Not to be missed here are the Carnival Museum, which recounts the history of the Carnival tradition to old and young alike, and the Carnevalotto Museum of Contemporary Art, which houses works linked to the event and the sculptures that are awarded to the winner of each edition.

Carnival Museum
The Viareggio Carnival Museum showcases an historic, artistic and cultural patrimony that dates back more than a century. Here you can take part in didactic sessions that explain the various phases involved in creating a papier-maché piece, or in workshops where you can use clay or paper to experiment with modelling a papier-maché creation.
At the heart of the exhibition is the city's mascot, the Burlamacco, created by futurist painter, and Viareggio native, Uberto Bonetti.
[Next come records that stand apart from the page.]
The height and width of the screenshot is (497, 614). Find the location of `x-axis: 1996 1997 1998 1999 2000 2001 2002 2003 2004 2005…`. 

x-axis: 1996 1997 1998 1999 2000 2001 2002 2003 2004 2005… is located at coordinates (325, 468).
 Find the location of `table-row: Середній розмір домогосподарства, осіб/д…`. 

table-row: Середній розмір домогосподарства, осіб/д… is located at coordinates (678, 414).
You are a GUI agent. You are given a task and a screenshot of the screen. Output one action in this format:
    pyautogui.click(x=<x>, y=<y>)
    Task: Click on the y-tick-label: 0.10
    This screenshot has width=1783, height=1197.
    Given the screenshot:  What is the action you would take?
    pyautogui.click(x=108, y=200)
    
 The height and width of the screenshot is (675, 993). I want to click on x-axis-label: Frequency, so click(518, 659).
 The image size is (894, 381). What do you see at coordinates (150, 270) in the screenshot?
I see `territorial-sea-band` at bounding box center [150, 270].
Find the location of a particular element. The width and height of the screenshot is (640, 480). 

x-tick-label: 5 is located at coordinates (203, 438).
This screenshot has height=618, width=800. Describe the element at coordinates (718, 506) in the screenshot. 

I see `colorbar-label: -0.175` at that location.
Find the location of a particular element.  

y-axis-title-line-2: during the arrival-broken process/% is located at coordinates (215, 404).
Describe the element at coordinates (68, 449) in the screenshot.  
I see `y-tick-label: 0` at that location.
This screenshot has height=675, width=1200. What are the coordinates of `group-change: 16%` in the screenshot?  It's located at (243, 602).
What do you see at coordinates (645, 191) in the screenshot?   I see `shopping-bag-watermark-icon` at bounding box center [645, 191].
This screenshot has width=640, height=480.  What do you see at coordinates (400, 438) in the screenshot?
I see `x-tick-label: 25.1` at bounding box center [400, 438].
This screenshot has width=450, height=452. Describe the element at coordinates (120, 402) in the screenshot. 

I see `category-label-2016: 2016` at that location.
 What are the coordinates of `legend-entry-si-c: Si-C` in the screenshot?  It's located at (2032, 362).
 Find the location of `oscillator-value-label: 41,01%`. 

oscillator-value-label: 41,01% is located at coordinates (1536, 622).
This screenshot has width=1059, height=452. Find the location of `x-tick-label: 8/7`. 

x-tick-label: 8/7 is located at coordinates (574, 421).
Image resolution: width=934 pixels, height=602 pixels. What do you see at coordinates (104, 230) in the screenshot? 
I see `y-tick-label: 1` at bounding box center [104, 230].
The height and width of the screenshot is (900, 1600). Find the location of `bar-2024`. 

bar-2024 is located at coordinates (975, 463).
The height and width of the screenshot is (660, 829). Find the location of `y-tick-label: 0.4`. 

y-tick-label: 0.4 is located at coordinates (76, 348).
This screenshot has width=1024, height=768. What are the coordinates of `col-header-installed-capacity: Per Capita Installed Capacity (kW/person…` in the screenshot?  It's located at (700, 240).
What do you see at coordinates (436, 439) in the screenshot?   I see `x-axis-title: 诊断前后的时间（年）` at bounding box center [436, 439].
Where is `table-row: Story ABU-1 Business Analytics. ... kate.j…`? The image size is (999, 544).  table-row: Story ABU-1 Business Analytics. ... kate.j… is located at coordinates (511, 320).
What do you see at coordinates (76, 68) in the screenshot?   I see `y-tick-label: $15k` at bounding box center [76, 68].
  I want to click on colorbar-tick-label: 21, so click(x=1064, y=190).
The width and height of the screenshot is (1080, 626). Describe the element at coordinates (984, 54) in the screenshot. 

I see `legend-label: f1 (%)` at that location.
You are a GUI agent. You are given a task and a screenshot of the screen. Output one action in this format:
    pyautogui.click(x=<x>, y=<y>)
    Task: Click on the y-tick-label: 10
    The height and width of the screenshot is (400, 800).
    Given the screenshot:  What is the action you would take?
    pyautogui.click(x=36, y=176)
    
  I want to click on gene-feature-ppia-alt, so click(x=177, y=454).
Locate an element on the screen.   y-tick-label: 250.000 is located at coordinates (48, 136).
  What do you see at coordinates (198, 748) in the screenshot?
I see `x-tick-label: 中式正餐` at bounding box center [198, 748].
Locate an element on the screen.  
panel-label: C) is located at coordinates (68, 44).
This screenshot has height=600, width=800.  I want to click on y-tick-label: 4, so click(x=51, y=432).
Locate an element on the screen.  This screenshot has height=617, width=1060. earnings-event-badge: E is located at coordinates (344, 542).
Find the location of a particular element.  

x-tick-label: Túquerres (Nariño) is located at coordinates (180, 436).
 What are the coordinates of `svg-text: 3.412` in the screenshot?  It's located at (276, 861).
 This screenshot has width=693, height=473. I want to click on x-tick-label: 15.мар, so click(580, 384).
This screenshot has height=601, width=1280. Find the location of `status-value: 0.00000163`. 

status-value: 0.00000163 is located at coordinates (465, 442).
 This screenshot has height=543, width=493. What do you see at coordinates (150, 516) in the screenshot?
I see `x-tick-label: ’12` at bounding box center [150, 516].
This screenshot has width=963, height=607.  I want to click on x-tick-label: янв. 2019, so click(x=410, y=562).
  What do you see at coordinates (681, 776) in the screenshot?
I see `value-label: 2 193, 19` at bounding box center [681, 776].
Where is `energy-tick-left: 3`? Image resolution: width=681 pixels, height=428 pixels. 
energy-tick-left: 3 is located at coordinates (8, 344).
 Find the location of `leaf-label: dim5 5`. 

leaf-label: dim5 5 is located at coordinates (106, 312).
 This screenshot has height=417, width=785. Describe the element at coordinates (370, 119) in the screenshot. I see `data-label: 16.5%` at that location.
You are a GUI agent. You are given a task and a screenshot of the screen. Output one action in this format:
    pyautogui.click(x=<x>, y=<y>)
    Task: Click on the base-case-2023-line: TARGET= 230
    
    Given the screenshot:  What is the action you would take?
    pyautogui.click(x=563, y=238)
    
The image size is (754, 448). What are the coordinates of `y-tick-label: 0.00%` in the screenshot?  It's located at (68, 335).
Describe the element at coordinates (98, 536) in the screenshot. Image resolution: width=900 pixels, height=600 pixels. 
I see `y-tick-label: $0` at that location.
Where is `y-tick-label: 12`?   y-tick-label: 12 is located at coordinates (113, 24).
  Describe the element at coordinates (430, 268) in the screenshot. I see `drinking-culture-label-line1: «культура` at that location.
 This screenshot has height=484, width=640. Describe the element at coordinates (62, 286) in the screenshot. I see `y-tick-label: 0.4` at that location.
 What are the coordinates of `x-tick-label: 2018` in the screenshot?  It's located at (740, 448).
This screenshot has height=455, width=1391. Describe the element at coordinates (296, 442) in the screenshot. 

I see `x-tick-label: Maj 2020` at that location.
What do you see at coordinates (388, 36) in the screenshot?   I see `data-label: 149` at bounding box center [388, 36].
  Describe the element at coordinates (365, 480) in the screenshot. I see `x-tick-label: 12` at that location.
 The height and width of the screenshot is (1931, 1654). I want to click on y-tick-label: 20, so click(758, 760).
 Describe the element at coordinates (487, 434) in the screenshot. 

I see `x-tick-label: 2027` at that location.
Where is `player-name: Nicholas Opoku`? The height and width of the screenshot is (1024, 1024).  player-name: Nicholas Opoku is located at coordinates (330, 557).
Used in advertising material in 1931, it was ahead of its time and became the logo for the Versilia Carnival. The Burlamacco incorporates all of the features of the main Italian masks.
At the museum, a Study Centre collates and conserves materials that document the 100-year history of the Viareggio Carnival, with an archive containing all the Carnival construction projects of the last 50 years.

Carnevalotto Contemporary Art Museum
The art museum hosts the prestigious “Carnevalotto” contemporary art collection that includes works of art, sculptures and graphics created by the most important Italian and international artists from 1987 up until today. Each year many famous artists create a work that is symbolically awarded to the float that places first in each edition of the Viareggio Carnival. Over time, the Prize has become a prestigious collection of modern art works by the likes of Giò Pomodoro, Sebastian Matta, Pietro Cascella, Piero Dorazio, Gianni Dova, Concetto Pozzati, Emilio Tadini, Bruno Ceccobelli, Igor Mitoraj, Arnaldo Pomodoro, Joe Tilson, Hisiao Chin, Ugo Nespolo, Luca Alinari, Antonio Possenti, Medath Shafik, Giosetta Fioroni, Walter Valentini, Arturo Carmassi, Aldo Spoldi, Alessandro Mendini and Gianfranco Pardi, and Emilio Isgrò.

Useful information:

The Carnival Cittadella of Viareggio is located in Via Santa Maria Goretti (motorway exit: Viareggio nord), just a short distance from the motorway, and can be used as a convenient and free parking area for campervans during the masked parades. Buses run regularly from here to the city centre.